Saturday, 4 February 2017

À procura de terreno arenoso


“Menores de 30 têm acesso gratuito aos museus”, lê-se nos jornais portugueses. A medida foi ontem votada no parlamento.

Alguém me explica qual é a lógica dos 30 anos?”, questiona uma colega brasileira.

“Será para estimular jovens famílias, tipo casais com filhos pequenos?”, responde outra colega. “Será porque se constatou que o desemprego é maior até aos 30 anos?”

Valerá a pena procurarmos a lógica? Terá havido lógica? Será que a medida se baseou em qualquer relatório de gestão? Será que se baseou em algum estudo de públicos? Os profissionais do sector foram consultados?
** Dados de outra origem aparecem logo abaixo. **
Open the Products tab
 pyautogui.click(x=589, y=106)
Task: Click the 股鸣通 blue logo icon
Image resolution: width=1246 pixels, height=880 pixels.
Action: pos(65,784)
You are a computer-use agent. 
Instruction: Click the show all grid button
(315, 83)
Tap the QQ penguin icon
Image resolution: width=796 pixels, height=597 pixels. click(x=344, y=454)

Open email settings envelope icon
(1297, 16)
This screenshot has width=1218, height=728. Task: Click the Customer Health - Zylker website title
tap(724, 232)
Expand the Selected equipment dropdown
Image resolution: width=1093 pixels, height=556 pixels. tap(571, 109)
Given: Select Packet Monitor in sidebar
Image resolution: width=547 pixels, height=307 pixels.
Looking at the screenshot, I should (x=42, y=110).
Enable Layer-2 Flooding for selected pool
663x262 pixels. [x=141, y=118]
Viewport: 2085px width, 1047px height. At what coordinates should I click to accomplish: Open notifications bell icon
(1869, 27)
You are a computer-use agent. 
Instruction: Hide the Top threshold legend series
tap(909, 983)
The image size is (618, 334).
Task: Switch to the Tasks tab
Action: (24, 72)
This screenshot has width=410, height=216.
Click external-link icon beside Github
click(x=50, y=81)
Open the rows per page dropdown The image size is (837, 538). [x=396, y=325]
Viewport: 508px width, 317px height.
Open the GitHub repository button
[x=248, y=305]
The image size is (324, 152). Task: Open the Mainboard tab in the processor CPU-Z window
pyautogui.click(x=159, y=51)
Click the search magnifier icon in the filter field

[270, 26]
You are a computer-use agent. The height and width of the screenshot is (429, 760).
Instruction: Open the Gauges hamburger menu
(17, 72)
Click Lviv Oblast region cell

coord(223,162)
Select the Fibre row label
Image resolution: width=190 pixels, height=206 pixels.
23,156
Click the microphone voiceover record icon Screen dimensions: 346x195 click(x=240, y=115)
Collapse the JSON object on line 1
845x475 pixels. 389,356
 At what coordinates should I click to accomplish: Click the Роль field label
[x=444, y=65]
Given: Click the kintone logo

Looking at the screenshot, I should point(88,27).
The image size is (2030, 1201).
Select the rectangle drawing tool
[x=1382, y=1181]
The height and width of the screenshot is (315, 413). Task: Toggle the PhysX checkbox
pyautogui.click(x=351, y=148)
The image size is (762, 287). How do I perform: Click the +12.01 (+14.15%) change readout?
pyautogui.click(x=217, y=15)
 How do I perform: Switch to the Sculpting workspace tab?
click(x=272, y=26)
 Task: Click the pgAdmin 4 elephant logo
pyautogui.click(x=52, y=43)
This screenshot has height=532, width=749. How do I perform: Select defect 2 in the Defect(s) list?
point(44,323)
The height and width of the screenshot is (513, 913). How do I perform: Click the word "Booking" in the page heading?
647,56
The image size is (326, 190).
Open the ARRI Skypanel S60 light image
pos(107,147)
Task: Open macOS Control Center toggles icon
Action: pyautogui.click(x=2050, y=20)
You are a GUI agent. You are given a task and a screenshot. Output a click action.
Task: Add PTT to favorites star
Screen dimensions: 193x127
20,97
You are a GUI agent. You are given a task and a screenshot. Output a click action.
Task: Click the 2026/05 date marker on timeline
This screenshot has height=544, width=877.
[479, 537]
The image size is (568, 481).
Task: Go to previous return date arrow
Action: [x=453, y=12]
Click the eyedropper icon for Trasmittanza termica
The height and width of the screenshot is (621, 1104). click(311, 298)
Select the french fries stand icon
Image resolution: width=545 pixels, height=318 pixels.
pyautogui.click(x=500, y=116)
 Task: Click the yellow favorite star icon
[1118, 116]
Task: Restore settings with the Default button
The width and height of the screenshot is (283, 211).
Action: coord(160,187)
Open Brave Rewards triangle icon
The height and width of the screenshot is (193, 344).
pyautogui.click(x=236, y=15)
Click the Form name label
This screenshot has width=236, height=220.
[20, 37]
Existem objectivos concretos que daqui a um ou dois anos poderão ser avaliados?
Os jornais referem que “os deputados decidiram recomendar ao governo que adote as medidas necessárias para fomentar o acesso de todos os cidadãos aos museus e monumentos nacionais, principalmente para as pessoas até aos 35 anos, instituindo a gratuitidade no acesso aos fins de semana, feriados e quartas-feiras, e alargando o recurso às novas tecnologias de informação”. O que, aliás, vai ao encontro do programa do governo, que já tivemos a oportunidade de analisar aqui, muito especialmente no que diz respeito aos conceitos de “acesso” e “democratização”.

Portanto, estamos mais uma vez a discutir a gratuitidade. Como se esta fosse a questão central. Como se o sector dos museus não tivesse graves problemas endógenos, de gestão, que a gratuitidade não resolve. Como se o sector dos museus não tivesse outros problemas, permanentes e fundamentais, na sua relação com a sociedade, que a gratuitidade não resolve. Podemos continuar a tentar adivinhar os fundamentos e critérios por trás desta medida. Mas não precisamos de adivinhar as razões porque a maioria dos Portugueses não visita museus; e que não passará a visitar só porque a entrada será gratuita.

Quem investe tempo e dinheiro – sim, há sempre investimento de dinheiro, mesmo quando a entrada é livre – em algo que, a priori, não se mostra relevante, não comunica de uma forma convidativa (pelo contrário, usa todos os meios para dizer “isto não é para ti, isto não foi feito a pensar em ti”), não leva em consideração os interesses e necessidades de quem pretende atrair e tem obrigação de servir? E, pensando melhor, diria mais... Quem investe tempo e dinheiro para ver coisas deprimentes? Para estar em espaços que cheiram a mofo, cujas exposições não foram tocadas há décadas?

Os responsáveis em Portugal sabem, com certeza, que os estudos, nos países onde existem, mostram que a gratuitidade permite a quem já gosta de visitar museus de visitar mais vezes (o que é excelente). Mas não diversifica o perfil dos visitantes. Não é suficiente para a “democratização”. Para isso é preciso mais trabalho, é preciso um outro tipo de trabalho, trata-se de um trabalho que exige mais de todos os envolvidos.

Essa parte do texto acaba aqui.